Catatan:
====
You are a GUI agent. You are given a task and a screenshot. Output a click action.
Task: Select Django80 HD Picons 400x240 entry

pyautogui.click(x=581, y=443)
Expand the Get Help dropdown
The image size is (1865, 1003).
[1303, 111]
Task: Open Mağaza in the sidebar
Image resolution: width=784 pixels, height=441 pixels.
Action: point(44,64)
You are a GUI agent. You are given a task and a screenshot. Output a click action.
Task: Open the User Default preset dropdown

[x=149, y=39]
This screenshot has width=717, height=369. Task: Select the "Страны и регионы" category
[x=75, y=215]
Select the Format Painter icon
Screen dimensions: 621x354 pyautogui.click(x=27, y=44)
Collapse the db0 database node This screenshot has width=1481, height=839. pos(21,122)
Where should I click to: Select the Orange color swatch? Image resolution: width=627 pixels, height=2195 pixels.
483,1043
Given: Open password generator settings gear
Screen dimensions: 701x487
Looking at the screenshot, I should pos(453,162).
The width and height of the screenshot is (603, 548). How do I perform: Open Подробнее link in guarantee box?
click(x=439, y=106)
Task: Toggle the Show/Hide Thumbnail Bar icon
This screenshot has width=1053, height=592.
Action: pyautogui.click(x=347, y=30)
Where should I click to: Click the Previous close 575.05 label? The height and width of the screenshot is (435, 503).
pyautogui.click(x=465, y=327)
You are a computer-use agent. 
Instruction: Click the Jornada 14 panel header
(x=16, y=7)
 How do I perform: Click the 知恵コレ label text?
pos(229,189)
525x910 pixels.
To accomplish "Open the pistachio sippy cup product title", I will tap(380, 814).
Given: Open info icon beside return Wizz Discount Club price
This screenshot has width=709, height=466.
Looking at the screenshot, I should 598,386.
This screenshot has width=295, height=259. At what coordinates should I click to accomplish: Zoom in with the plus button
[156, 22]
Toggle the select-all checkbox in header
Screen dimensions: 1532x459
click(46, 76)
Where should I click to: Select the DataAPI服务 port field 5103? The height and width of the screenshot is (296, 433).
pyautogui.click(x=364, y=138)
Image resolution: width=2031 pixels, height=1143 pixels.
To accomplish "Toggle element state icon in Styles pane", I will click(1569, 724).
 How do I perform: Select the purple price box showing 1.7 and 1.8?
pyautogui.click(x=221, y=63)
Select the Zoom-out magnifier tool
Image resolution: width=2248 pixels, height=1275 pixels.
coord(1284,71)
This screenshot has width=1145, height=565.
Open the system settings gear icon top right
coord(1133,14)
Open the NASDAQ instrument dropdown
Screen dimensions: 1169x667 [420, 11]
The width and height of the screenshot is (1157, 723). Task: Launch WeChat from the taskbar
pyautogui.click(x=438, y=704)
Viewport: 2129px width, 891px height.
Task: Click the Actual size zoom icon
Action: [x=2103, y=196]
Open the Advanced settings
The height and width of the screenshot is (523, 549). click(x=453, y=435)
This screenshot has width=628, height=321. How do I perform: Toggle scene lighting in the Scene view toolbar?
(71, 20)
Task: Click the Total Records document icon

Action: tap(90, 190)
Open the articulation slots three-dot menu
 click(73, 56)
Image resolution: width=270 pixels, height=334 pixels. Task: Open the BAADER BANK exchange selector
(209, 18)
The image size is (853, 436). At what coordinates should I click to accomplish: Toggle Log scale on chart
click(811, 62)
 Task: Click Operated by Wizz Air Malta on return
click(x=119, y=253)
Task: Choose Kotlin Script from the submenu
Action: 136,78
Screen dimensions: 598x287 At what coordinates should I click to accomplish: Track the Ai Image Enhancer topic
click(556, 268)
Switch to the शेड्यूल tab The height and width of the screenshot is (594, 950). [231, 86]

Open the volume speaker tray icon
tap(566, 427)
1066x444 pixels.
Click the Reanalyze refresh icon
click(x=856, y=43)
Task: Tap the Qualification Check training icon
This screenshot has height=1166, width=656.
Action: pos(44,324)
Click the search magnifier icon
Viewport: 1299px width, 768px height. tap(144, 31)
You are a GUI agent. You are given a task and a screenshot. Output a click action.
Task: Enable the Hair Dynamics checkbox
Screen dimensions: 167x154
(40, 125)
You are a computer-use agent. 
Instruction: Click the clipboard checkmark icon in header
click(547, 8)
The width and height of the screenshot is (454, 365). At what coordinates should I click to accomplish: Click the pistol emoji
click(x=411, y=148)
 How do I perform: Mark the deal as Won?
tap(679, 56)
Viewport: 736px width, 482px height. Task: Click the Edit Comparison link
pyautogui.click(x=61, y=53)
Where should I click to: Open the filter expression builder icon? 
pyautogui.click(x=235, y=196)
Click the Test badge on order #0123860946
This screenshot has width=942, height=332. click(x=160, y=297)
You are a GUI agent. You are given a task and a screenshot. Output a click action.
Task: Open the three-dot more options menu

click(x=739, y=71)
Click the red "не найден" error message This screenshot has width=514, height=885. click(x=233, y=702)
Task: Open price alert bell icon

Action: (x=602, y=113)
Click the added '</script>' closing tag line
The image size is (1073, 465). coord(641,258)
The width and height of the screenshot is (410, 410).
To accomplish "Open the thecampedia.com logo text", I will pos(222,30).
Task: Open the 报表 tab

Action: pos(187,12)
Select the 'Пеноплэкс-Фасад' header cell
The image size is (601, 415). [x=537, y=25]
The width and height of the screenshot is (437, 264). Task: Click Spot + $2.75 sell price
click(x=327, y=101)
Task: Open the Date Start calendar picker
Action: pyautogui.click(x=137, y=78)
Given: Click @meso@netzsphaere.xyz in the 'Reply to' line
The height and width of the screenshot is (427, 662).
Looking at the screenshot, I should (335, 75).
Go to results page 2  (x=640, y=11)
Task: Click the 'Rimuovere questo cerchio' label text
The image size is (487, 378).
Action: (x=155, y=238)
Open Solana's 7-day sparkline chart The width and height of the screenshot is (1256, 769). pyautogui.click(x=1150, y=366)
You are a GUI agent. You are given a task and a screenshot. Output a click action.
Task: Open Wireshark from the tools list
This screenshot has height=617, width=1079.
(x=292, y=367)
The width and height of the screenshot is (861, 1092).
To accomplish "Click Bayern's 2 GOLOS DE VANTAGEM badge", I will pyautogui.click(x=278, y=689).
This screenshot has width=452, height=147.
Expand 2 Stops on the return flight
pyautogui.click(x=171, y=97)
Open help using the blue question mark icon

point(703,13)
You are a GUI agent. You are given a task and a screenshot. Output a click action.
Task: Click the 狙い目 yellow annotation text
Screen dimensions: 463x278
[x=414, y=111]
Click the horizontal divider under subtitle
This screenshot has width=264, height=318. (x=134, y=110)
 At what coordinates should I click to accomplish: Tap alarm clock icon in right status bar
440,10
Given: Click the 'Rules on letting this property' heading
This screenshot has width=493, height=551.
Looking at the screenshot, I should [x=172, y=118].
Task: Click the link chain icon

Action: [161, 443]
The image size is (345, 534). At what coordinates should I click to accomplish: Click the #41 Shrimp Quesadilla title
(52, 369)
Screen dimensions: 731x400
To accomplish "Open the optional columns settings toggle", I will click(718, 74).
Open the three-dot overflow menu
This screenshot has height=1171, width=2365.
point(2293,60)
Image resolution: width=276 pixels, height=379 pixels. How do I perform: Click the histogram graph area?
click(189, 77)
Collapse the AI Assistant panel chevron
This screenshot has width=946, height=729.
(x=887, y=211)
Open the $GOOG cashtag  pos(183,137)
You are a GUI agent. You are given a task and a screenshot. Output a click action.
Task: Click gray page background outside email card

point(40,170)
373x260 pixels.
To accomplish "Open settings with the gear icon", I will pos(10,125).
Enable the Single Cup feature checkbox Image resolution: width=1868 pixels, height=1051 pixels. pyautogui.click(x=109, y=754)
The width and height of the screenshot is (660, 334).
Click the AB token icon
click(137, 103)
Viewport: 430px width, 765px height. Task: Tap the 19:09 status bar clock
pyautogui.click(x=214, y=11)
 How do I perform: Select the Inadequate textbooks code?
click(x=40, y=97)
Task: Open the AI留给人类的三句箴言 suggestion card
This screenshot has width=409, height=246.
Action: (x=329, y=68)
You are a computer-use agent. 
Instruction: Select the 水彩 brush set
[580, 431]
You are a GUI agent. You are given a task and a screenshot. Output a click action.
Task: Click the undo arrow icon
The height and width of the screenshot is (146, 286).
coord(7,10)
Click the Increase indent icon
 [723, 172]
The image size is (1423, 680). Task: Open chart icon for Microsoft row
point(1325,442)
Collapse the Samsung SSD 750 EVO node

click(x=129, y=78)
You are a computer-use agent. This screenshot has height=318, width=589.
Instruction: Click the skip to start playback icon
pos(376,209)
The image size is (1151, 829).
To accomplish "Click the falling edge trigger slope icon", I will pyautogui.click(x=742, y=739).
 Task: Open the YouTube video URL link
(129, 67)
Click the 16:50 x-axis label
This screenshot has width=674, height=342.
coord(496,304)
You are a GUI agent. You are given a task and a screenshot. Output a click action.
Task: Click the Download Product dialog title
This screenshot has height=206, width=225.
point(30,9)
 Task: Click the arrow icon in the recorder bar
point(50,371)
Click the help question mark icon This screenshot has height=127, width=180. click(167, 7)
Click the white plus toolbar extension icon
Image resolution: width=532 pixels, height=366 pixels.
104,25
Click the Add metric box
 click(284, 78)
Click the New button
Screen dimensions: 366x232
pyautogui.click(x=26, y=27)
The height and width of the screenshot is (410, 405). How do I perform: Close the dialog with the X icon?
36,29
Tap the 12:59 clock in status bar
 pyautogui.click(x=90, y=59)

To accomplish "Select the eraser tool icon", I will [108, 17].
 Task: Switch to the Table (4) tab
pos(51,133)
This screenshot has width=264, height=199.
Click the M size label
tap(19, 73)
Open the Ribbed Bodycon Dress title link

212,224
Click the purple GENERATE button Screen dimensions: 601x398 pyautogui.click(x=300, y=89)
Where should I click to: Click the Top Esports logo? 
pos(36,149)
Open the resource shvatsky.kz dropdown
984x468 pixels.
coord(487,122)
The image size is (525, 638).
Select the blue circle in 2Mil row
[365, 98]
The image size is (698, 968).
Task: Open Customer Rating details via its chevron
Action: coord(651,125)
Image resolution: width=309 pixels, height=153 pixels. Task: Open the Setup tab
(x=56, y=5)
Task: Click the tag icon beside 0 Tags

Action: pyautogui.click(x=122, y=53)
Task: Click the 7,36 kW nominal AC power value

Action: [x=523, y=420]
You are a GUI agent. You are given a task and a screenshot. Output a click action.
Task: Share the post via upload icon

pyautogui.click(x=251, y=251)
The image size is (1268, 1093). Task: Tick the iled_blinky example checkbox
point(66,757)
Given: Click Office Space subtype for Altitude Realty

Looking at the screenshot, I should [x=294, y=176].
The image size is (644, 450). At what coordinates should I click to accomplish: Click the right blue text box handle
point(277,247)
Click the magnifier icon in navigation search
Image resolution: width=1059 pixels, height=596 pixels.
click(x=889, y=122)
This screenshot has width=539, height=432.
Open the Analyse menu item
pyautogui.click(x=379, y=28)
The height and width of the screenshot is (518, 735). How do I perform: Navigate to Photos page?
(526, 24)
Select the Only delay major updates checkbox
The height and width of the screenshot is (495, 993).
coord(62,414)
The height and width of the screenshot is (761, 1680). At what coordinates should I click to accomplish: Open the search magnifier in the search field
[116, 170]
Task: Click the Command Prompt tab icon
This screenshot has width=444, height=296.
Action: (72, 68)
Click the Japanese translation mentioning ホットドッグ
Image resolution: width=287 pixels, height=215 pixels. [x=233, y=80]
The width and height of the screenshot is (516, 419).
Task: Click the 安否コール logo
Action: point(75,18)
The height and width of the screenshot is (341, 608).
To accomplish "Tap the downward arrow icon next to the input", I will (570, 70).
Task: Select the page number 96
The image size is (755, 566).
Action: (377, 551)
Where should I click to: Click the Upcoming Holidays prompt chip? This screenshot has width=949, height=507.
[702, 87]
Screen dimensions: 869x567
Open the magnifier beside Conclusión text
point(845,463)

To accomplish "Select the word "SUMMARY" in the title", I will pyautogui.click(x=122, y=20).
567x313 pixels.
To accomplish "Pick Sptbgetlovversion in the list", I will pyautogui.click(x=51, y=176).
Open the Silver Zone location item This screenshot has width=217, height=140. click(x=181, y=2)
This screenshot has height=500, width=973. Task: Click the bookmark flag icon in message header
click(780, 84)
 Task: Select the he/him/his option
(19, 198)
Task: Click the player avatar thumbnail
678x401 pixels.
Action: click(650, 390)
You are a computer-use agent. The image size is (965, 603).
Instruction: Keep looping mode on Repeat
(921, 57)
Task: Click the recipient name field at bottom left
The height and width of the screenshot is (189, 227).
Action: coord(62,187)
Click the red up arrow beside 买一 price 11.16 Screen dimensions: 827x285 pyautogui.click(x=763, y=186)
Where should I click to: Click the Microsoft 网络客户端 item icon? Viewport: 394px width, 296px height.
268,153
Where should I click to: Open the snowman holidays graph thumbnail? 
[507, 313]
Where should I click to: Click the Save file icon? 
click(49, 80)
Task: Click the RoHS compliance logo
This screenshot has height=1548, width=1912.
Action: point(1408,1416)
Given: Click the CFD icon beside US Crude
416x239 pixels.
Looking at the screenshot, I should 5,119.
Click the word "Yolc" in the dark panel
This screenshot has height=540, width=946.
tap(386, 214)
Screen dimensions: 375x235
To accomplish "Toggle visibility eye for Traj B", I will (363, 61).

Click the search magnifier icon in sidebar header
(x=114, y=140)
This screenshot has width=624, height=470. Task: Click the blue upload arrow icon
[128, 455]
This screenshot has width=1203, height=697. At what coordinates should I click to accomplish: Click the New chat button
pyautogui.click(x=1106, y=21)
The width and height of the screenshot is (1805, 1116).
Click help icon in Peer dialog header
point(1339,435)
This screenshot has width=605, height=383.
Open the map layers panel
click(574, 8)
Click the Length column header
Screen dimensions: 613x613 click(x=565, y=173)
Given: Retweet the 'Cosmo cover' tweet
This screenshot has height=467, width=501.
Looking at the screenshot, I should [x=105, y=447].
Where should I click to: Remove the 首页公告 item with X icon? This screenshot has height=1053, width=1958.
====
Tulis ulang baris dari baris yang memuat "Task: Click the tag icon beside 0 Tags" sampai baris yang memuat "Action: (72, 68)" dengan mengganti "checkbox" menjadi "check box", tanpa mengubah bagian lainnya.

Task: Click the tag icon beside 0 Tags

Action: pyautogui.click(x=122, y=53)
Task: Click the 7,36 kW nominal AC power value

Action: [x=523, y=420]
You are a GUI agent. You are given a task and a screenshot. Output a click action.
Task: Share the post via upload icon

pyautogui.click(x=251, y=251)
The image size is (1268, 1093). Task: Tick the iled_blinky example check box
point(66,757)
Given: Click Office Space subtype for Altitude Realty

Looking at the screenshot, I should [x=294, y=176].
The image size is (644, 450). At what coordinates should I click to accomplish: Click the right blue text box handle
point(277,247)
Click the magnifier icon in navigation search
Image resolution: width=1059 pixels, height=596 pixels.
click(x=889, y=122)
This screenshot has width=539, height=432.
Open the Analyse menu item
pyautogui.click(x=379, y=28)
The height and width of the screenshot is (518, 735). How do I perform: Navigate to Photos page?
(526, 24)
Select the Only delay major updates check box
The height and width of the screenshot is (495, 993).
coord(62,414)
The height and width of the screenshot is (761, 1680). At what coordinates should I click to accomplish: Open the search magnifier in the search field
[116, 170]
Task: Click the Command Prompt tab icon
This screenshot has width=444, height=296.
Action: (72, 68)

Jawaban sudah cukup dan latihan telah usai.